Start of Block

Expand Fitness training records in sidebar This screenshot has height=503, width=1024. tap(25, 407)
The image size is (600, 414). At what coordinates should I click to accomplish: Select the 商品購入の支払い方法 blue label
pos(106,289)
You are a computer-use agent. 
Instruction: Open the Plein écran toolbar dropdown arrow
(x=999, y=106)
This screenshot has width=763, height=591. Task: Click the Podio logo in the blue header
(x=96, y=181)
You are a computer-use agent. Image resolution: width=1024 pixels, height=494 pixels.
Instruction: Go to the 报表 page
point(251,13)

End of Block
Start of Block

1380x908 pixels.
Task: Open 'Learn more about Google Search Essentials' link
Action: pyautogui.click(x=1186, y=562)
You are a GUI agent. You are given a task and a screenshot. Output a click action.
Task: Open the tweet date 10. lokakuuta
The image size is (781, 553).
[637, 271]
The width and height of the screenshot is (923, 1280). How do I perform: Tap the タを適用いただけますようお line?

End of Block
Start of Block

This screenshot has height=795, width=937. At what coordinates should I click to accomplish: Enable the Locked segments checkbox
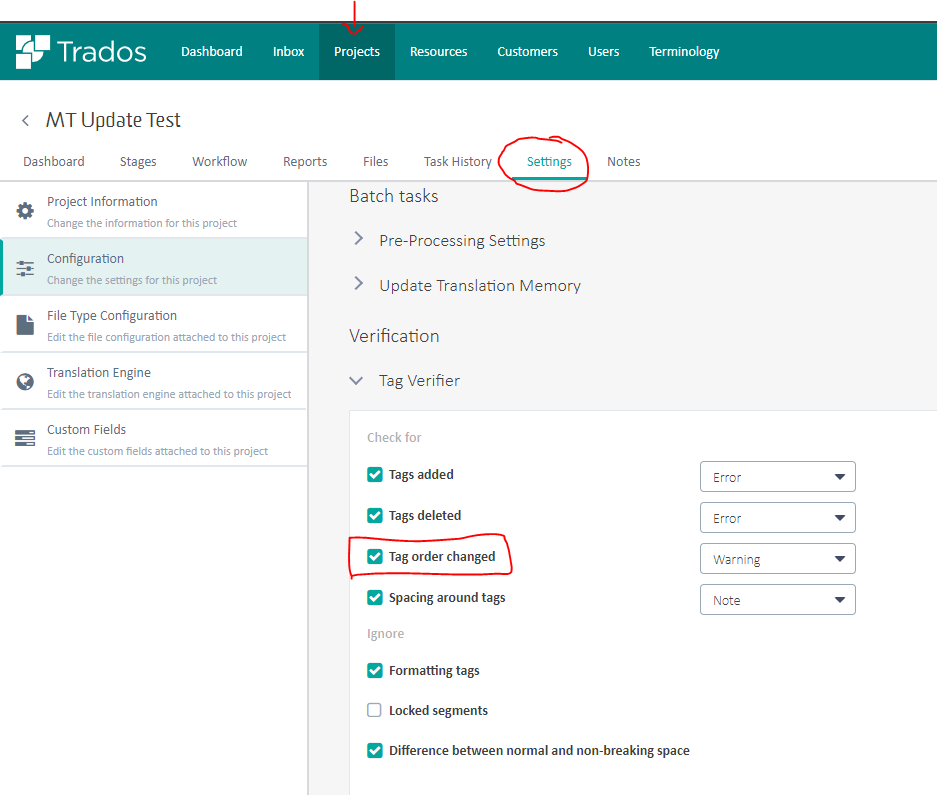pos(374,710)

End of Block

Exercise >> For the entries above, count the lines that contain the string "computer", and state that number without further comment.

Finished exercise >> 2